For the many responders who have been involved since Sept. 11, the work can be overwhelming, saddening and frustrating. Yet they all talk of the hope they get from the community of those they work with and for. "It can be very taxing and trying to do this work, you know, to see the needs evolve but not really dissipate. But I'm really inspired everyday when I talk to one of my colleagues," said Balloy. "I've met some really outstanding and compassionate people. We're all in this together."

Life in Shanksville, Pa., is busy again with the arrival of the anniversary. The site where Flight 93 crashed into a field is just outside of the small town, a temporary memorial standing near it while a more permanent one is being planned.
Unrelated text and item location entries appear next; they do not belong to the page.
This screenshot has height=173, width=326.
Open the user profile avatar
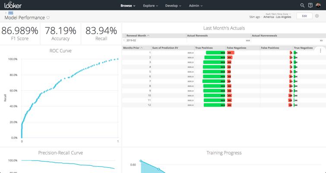click(318, 6)
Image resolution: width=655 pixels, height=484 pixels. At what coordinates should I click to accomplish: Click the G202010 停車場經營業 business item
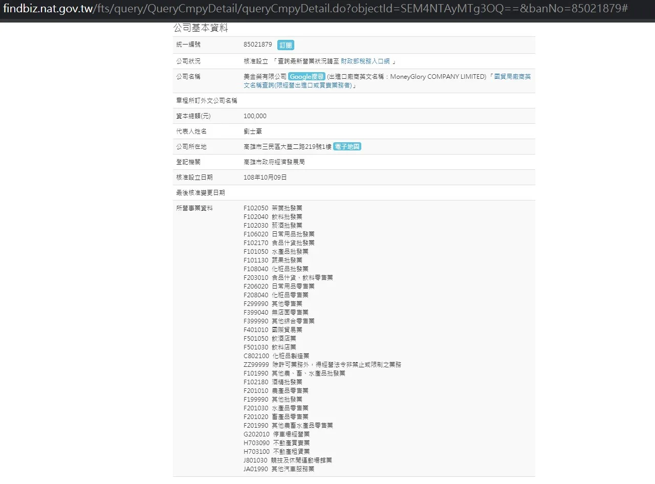coord(276,434)
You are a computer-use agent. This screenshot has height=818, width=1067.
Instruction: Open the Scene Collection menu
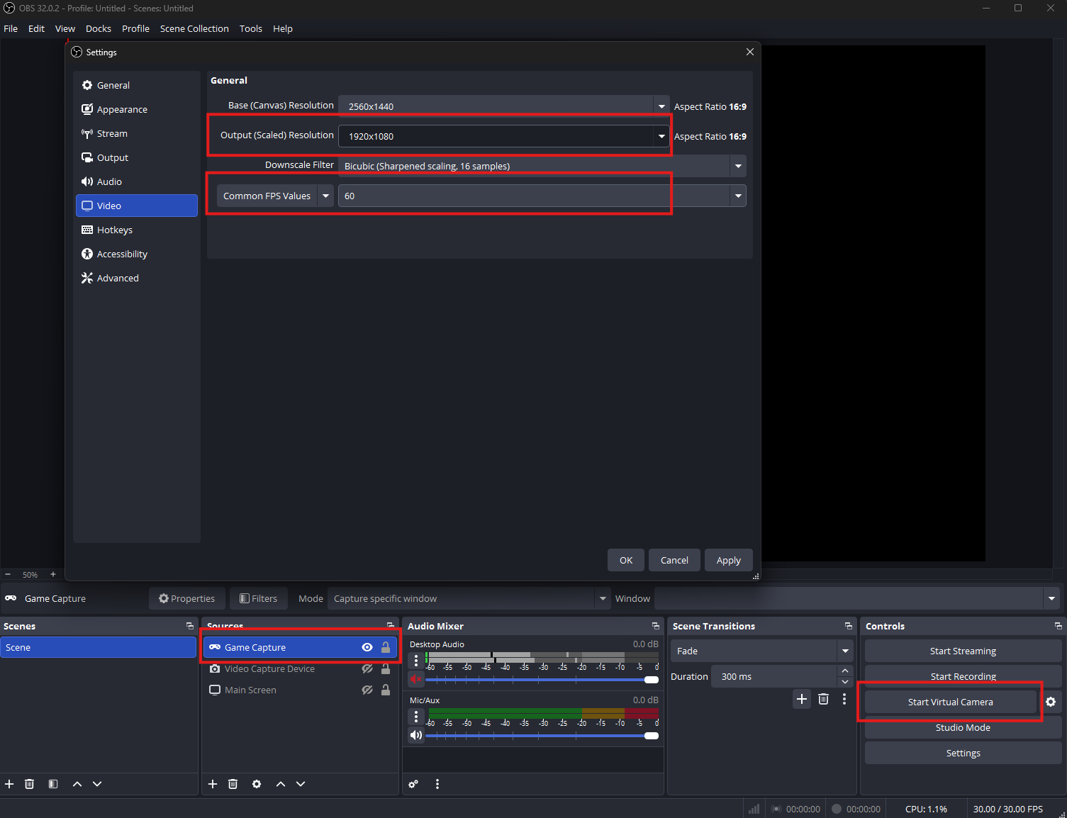(x=194, y=28)
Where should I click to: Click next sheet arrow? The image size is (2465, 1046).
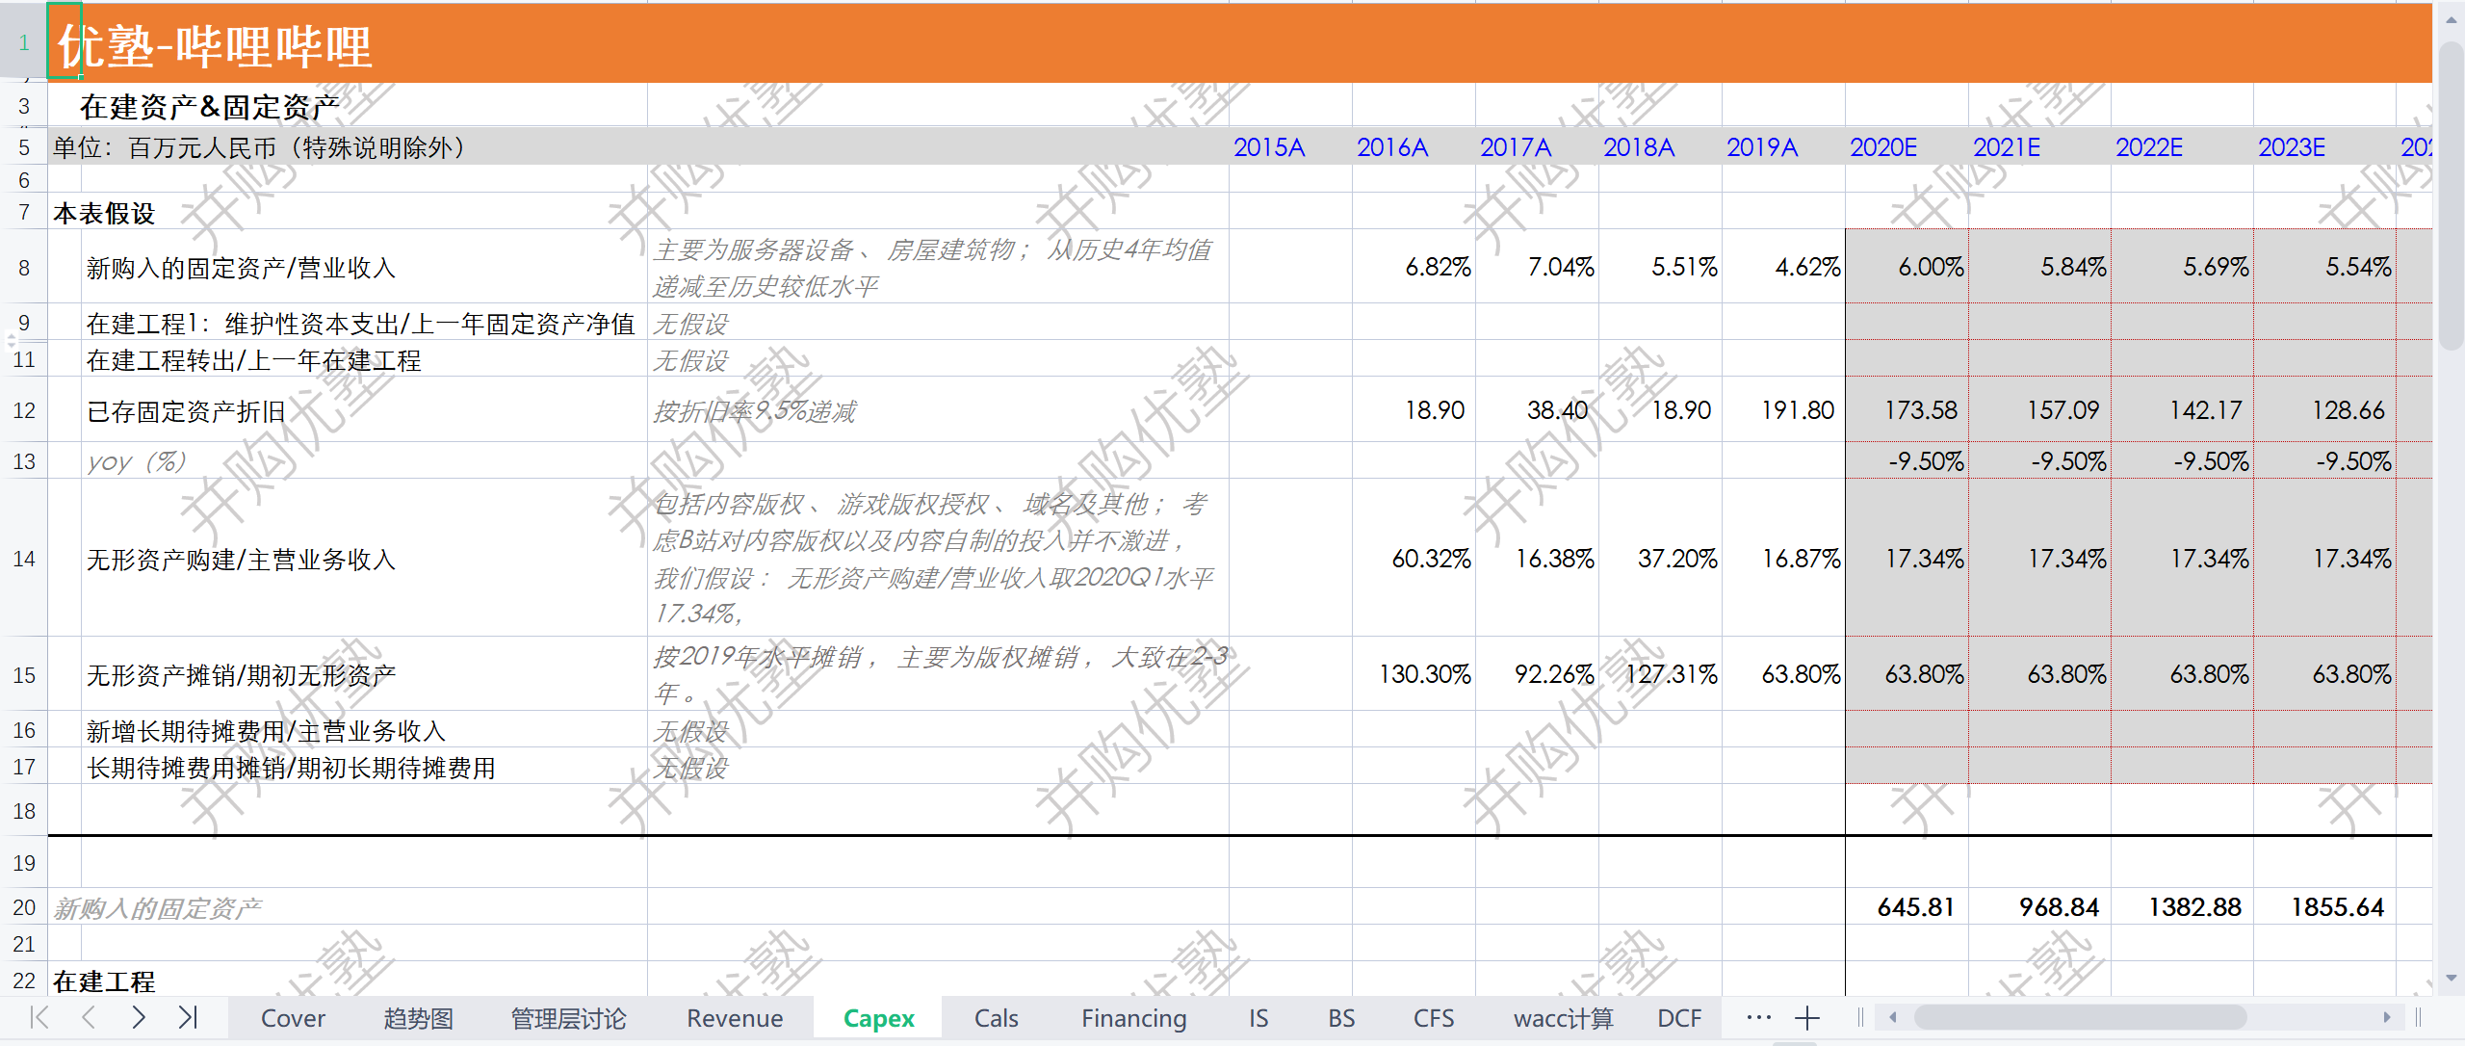pos(139,1017)

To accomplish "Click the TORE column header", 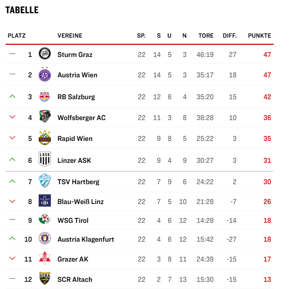I will click(x=206, y=36).
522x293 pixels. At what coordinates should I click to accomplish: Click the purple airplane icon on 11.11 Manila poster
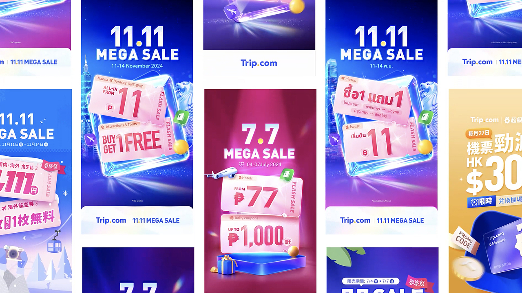(91, 141)
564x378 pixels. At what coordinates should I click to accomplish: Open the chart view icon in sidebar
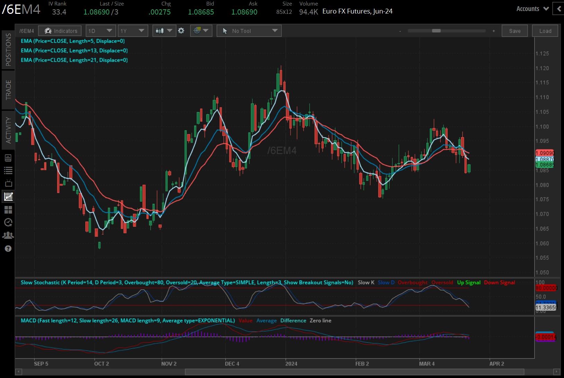click(8, 196)
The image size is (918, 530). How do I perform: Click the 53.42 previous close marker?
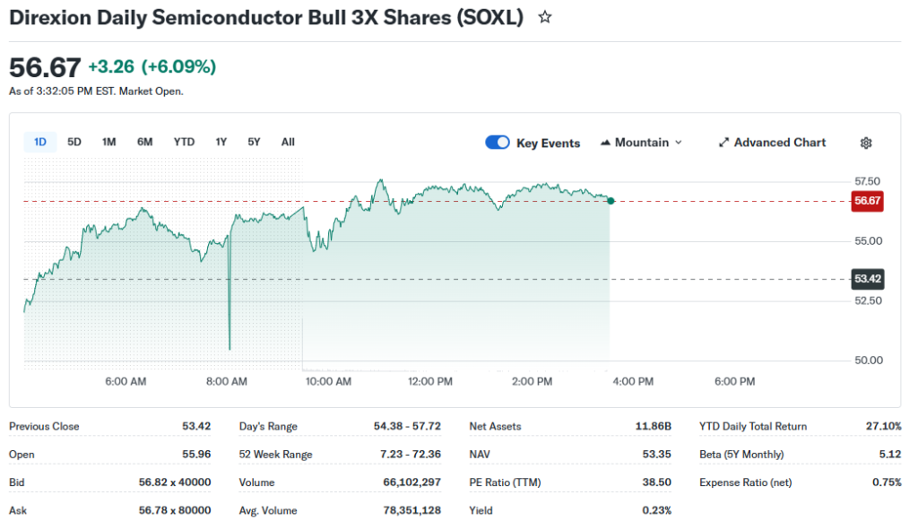[867, 279]
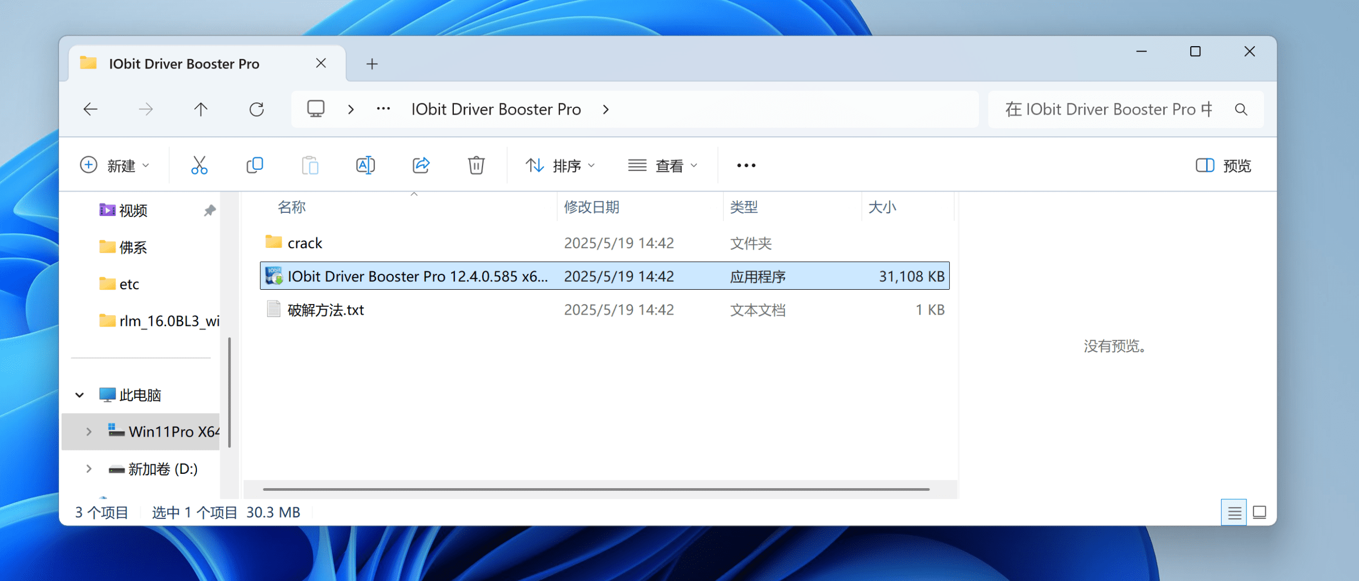Image resolution: width=1359 pixels, height=581 pixels.
Task: Expand the Win11Pro X64 drive node
Action: (x=89, y=432)
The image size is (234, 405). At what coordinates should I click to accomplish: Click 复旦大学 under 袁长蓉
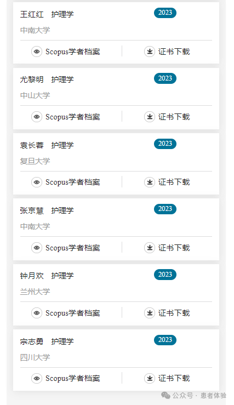(x=35, y=161)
The Rev. Robert Way said residents are accustomed to the attention they receive annually.

"The culture has changed here," said Way, pastor of the Good Shepherd Cooperative Lutheran Ministry. "Six years ago we'd have said, 'What is going on here?' if all these news folks showed up. Now it's normal."

Way said the five-year anniversary strikes him in different ways. "For us, in one light you think that it can't be five years already. In another, it seems like it's been longer."

He said Shanksville residents are protective of the crash site, stewards of the area. Way and more than 40 other residents act as Flight 93 Ambassadors at the memorial site, answering visitors' questions and sharing stories. The site does host a steady stream of visitors, and he noted that emotions and reactions are mixed still at this point five years later. "Some people who come to the site are speechless, and some break down in tears. The site emotes feelings from people that they aren't realizing until they get there."

For Way, the triggers are there and sometimes he initiates discussions without realizing how he may react. He's noticed that while serving as an ambassador and answering questions very candidly about the day the plane crashed into the field. He arrived at the site just an hour after it came down, having been summoned to give last rites.

Since then, involvement with everything related to Flight 93 has just been part of his life. "There's a piece of Flight 93 with everything I do."